### Requirement
Look for the line with "The height and"; please transcribe it and every later line in the entries exactly, up to the end, leaving pictures out.

### Excerpted data
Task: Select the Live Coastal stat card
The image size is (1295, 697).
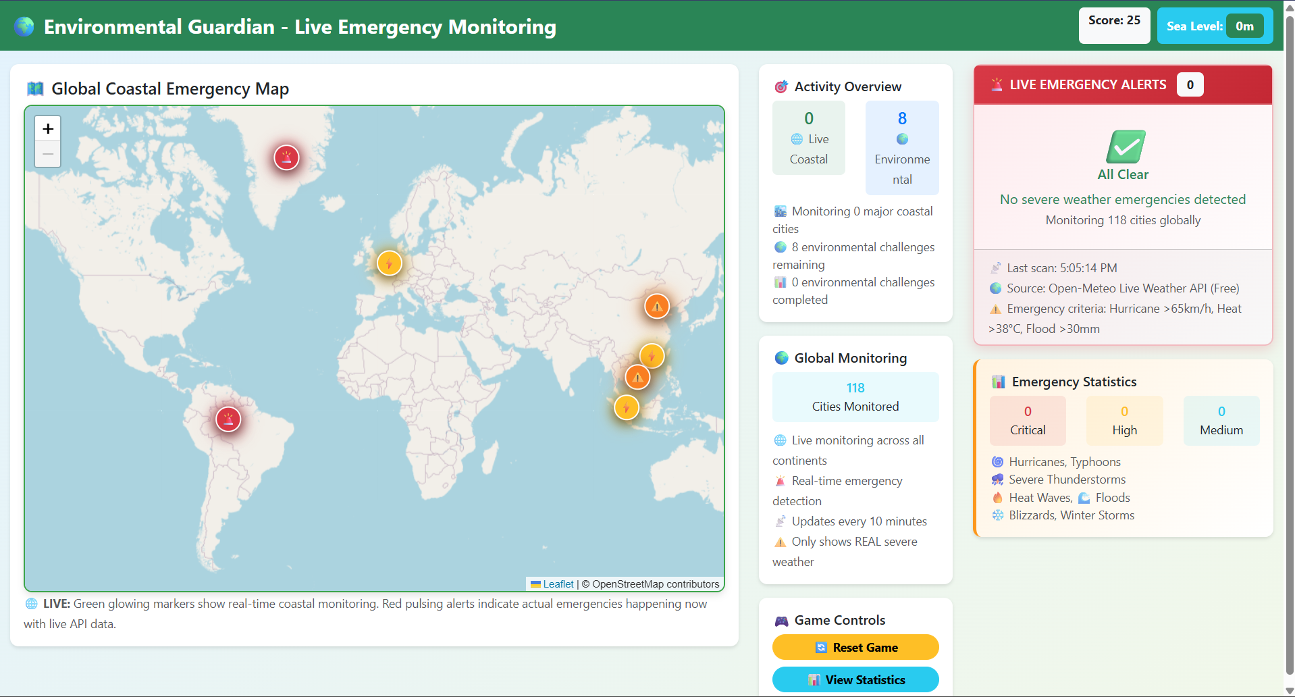Action: coord(808,138)
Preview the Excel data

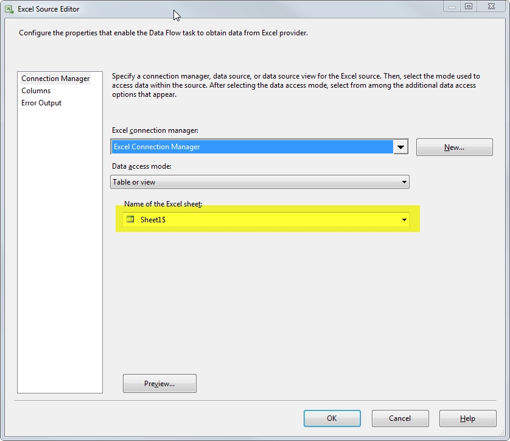(159, 383)
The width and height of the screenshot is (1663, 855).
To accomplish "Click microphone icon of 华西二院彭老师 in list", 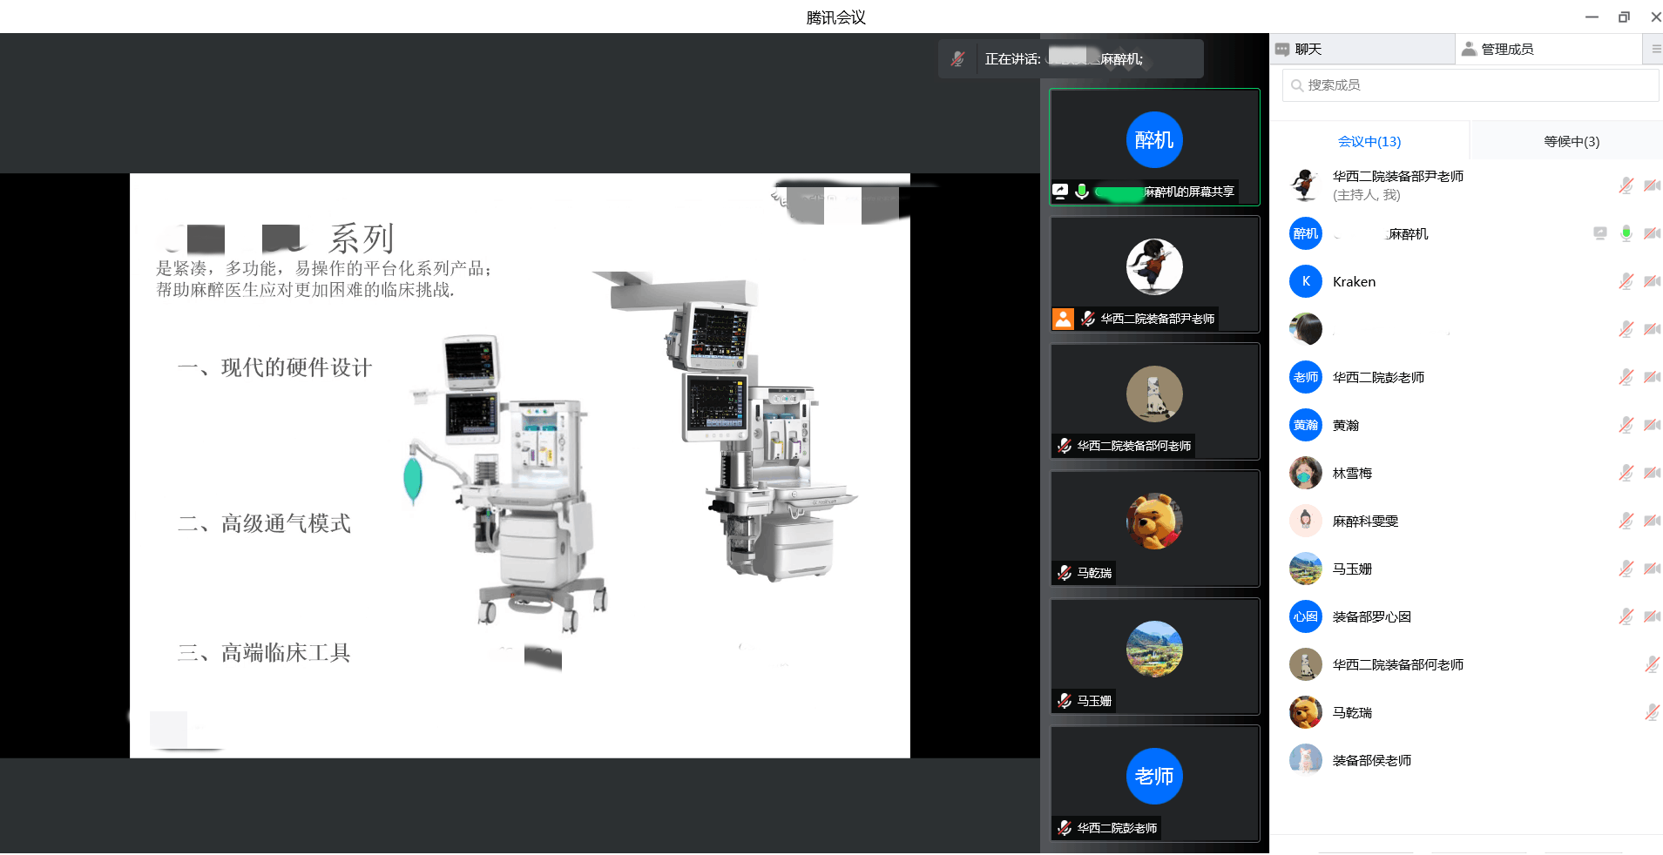I will [1626, 377].
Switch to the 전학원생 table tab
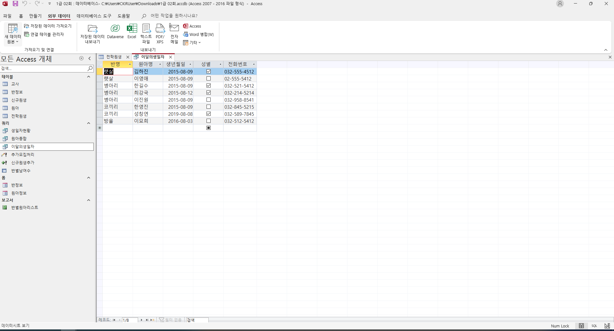Screen dimensions: 614x331 [114, 57]
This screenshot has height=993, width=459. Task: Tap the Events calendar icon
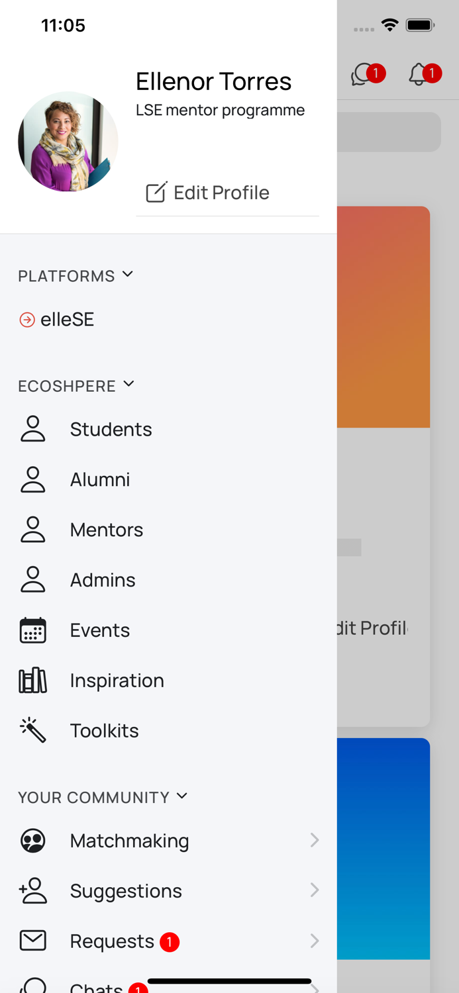[32, 630]

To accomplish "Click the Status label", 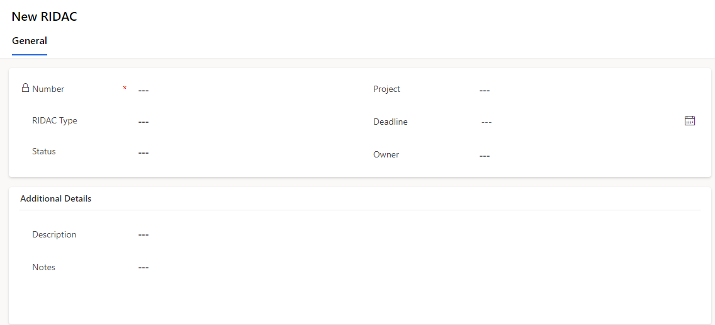I will [44, 152].
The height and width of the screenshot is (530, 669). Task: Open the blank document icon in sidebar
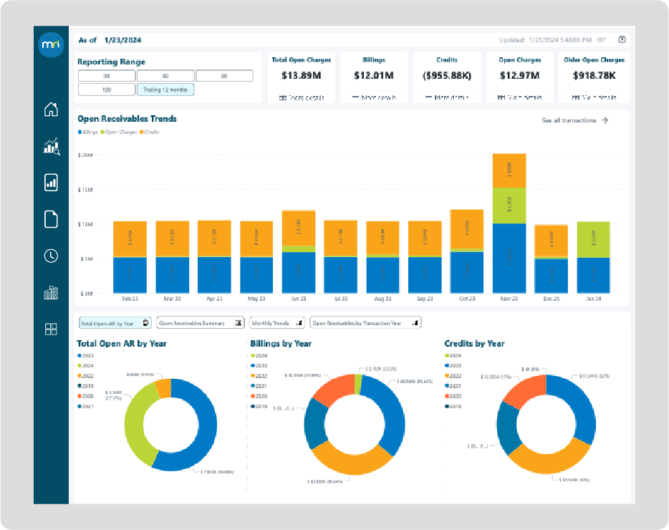51,219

### Response box
The height and width of the screenshot is (530, 669). Task: Open the blank document icon in sidebar
51,219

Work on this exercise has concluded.